Depois veio o Pedro, colega do escritório onde comecei a trabalhar como contabilista. Era discreto, gentil, mas nunca me fez sentir borboletas no estômago. Os jantares eram previsíveis, as conversas mornas. Um dia ele pediu-me em casamento num restaurante italiano vazio.
— Inês, queres casar comigo?
Olhei para ele e percebi que não conseguia imaginar um futuro ao lado dele. Disse-lhe que não estava pronta. Ele levantou-se, pagou a conta e saiu sem olhar para trás.
Os meus pais ficaram devastados:
— Estás a desperdiçar todas as oportunidades! — gritava o meu pai.
Mas eu não queria viver uma vida pela metade só para agradar aos outros.
Aos trinta anos conheci o João numa caminhada na Serra da Lousã. Era enfermeiro, divorciado, com uma filha pequena chamada Matilde. Pela primeira vez senti que podia construir algo real. Passávamos fins de semana a passear pelos trilhos, a rir com a Matilde no parque infantil, a cozinhar juntos ao som de Amália Rodrigues.
Mas a ex-mulher dele nunca aceitou a nossa relação. Ligava-lhe a toda a hora, fazia cenas à porta da escola da filha. Um dia João chegou a casa exausto:
— Não aguento mais esta guerra, Inês. A Matilde está a sofrer.
Acabámos por nos afastar. Senti-me injustiçada pelo destino: sempre que parecia estar perto da felicidade, algo ou alguém me puxava para trás.
Agora aqui estou eu, sentada na cama do meu quarto de infância, rodeada por peluches antigos e fotografias desbotadas. Oiço os meus pais discutirem baixinho na sala sobre o meu futuro como se eu fosse uma criança perdida.
Às vezes pergunto-me se sou eu o problema. Se sou demasiado exigente ou simplesmente azarada no amor. Vejo as minhas amigas casadas, com filhos, casas próprias e vidas aparentemente perfeitas nas redes sociais. Sinto inveja? Talvez um pouco. Mas também sinto alívio por não ter cedido à pressão de viver uma vida que não era minha.
Numa noite chuvosa recebi uma mensagem inesperada: era do António.
“Inês, estou em Portugal por uns dias. Gostava de te ver.”
O coração disparou como se tivesse dezassete anos outra vez. Marcámos encontro num café junto ao rio onde tudo começou.
— Estás igual — disse ele ao ver-me entrar.
— Tu também — menti com um sorriso nervoso.
Conversámos durante horas sobre tudo e nada: as saudades de casa, os sonhos adiados, as cicatrizes do tempo.
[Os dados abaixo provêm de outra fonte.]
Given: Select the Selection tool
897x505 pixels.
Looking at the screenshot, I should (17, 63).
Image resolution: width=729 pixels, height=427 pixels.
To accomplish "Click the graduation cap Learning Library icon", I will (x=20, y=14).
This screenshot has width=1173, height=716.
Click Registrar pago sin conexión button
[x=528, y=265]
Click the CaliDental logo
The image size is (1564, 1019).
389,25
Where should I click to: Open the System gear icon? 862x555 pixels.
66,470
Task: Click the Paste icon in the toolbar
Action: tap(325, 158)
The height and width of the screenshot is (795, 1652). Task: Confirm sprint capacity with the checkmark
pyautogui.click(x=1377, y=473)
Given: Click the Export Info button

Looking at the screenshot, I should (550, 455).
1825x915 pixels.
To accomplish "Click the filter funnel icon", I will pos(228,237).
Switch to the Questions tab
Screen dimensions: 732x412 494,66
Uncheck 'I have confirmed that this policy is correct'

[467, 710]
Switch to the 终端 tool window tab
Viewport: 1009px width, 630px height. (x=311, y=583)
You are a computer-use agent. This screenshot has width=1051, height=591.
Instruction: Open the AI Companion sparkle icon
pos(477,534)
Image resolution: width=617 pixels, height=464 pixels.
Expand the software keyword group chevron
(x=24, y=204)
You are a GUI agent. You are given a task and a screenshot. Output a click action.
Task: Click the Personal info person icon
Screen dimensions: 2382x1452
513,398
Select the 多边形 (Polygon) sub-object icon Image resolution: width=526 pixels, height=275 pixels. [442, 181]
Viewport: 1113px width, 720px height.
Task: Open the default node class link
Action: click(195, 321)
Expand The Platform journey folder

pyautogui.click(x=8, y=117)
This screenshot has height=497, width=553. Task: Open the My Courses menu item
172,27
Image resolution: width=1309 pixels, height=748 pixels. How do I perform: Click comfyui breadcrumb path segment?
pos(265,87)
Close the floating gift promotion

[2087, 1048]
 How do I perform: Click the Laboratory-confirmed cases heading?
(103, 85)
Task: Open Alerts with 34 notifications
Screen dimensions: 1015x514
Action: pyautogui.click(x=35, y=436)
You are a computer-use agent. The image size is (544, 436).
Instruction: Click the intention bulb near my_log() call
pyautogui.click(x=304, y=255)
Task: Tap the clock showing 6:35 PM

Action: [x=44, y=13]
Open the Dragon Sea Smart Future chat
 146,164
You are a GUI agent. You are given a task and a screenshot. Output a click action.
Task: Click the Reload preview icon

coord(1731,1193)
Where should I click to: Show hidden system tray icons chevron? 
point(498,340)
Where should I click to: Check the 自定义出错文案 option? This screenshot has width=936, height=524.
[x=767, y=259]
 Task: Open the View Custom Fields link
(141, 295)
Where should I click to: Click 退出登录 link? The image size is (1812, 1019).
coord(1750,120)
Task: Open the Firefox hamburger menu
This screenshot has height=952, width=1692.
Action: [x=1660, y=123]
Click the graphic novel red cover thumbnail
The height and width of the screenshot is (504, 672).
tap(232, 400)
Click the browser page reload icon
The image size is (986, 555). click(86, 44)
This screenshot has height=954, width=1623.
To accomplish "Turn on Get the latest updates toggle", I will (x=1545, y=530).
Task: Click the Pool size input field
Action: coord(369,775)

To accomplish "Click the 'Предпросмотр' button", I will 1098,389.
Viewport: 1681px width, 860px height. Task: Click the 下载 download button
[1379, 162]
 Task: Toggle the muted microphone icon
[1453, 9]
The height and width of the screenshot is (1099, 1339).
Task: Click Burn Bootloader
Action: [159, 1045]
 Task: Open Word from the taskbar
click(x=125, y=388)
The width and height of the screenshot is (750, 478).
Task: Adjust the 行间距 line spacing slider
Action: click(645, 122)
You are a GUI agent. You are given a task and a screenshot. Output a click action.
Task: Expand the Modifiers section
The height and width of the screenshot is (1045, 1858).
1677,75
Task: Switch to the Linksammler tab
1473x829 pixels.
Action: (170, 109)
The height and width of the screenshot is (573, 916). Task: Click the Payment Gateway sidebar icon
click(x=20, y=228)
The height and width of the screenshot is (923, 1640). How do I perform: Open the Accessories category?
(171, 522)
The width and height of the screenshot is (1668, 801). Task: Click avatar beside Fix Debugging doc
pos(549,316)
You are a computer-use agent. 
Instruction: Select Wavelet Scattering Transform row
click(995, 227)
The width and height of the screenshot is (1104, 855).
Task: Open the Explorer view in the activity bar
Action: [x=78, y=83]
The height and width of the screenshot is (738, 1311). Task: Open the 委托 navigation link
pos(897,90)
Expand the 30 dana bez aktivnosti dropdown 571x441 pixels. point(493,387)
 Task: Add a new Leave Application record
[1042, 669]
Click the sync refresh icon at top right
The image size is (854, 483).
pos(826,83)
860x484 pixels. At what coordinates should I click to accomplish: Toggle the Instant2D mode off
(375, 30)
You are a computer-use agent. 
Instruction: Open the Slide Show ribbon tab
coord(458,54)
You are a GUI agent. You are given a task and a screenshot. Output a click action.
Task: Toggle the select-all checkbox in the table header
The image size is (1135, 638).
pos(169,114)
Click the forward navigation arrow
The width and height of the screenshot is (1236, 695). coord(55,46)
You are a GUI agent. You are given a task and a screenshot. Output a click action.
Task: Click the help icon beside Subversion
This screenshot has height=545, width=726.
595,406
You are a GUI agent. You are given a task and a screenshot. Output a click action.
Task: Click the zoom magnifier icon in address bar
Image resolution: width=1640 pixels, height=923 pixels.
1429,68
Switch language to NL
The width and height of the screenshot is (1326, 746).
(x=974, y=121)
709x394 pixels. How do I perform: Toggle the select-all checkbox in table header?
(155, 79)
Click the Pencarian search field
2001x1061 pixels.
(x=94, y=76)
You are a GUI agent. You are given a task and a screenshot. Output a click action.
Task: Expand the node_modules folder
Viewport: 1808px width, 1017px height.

— Nunca deixei de pensar em ti — confessou ele baixinho.
Senti vontade de chorar ali mesmo. Mas percebi que já não éramos os mesmos adolescentes ingénuos de antigamente. Havia demasiado passado entre nós.
Despedi-me dele com um abraço apertado e uma lágrima teimosa a escorrer pela face.
Voltei para casa sentindo-me estranhamente leve. Talvez porque finalmente percebi que não há finais perfeitos nem escolhas certas ou erradas — há apenas caminhos diferentes e as consequências das nossas decisões.
Hoje olho para trás sem arrependimentos profundos. Cada homem da minha vida foi um espelho das minhas escolhas e inseguranças, dos meus sonhos e medos.
Pergunto-me: será que alguma vez encontrarei paz com as minhas escolhas? Ou será que viver é mesmo isto — aprender a aceitar as imperfeições do caminho?
E vocês? Já sentiram que cada escolha vos afastou ou aproximou do vosso verdadeiro eu?